Testing procedure

Don · Post by **Don** » Wed May 27, 2009 9:29 pm

gingell wrote:I've been doing my testing along the following lines: Make a change, compile with and without that change, and have the new and the old versions play maybe 100 games against each other. I understand that the error bars are still pretty wide with this number of games, but I've found it's a good enough starting point to see whether a change should be pursued further.

... other stuff

Thanks for any comment.

100 games is plenty if your improvement is worth several hundred ELO. 100 games will reveal that you made an improvement with fair certainty.

But the bad news is that most changes are worth less than 10 ELO unless your program is pretty raw, in which case most changes are still going to be worth far less than 100 ELO. Which means 100 games is almost worthless.
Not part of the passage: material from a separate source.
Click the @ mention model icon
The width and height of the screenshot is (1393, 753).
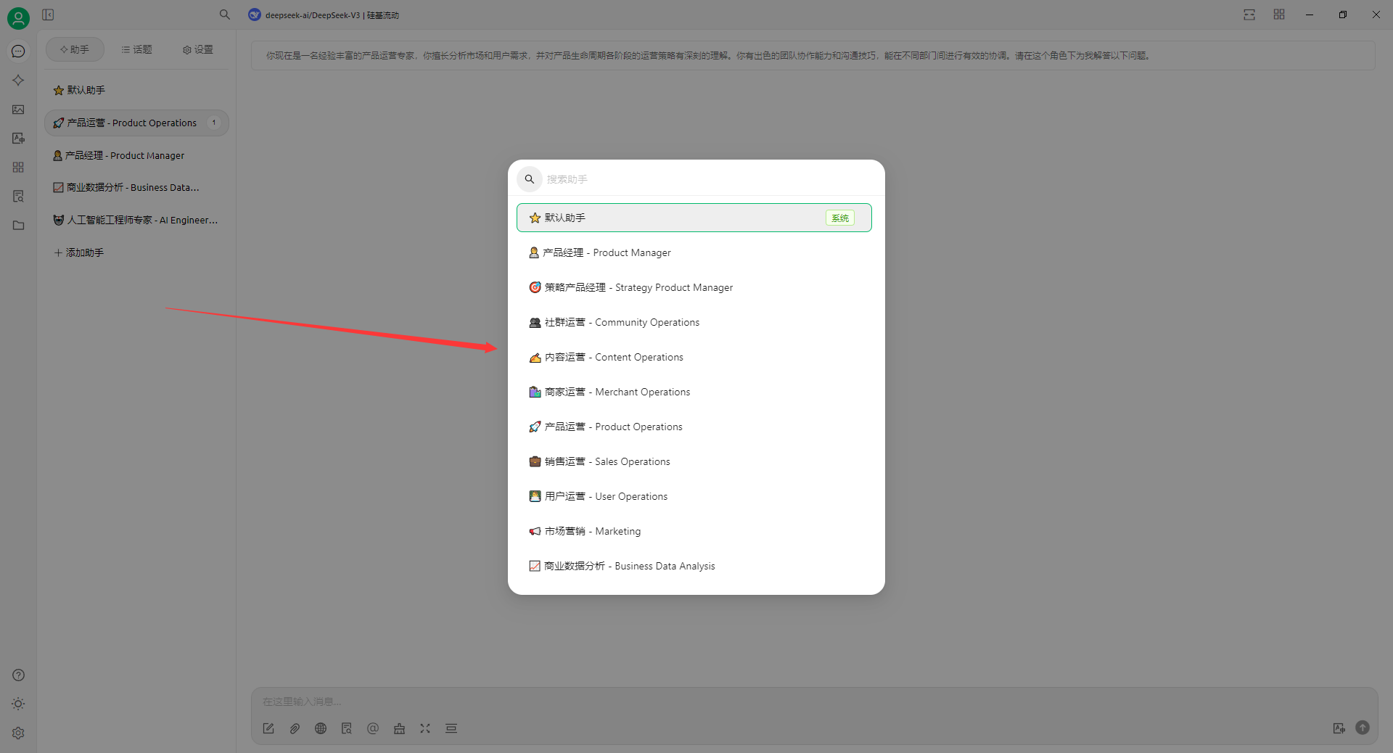pos(373,728)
The REALLY bad news is that you need several thousand games to measure changes with certainty, and that is usually something like 50 thousand. If you base decisions about what to keep and throw away based on smaller samples than say 50,000, then you will find that you are making random changes to your program. Of course this is not true if some of your changes are giving you 40 or 50 ELO, you might be able to get away with just a few thousand games in that case.

More bad news is that you cannot get a meaningful sample unless you have enormous CPU power at your disposal or you test fast. I am forced to test fast, even though I don't believe in fast testing.

I tend to test using fixed depth searches, and occasionally super fast Fischer when I want to check out major versions. The slowest fixed depth search I can get away with is 9 ply. My tester allows me to play 18 games per minute on my quad at 9 ply searches.

Sometimes I want to find out something really fast. I can play many 3 ply games per second. I sometimes use that to quick test a concept, keeping in mind that it is not to be trusted. It's just data I take with a grain of salt.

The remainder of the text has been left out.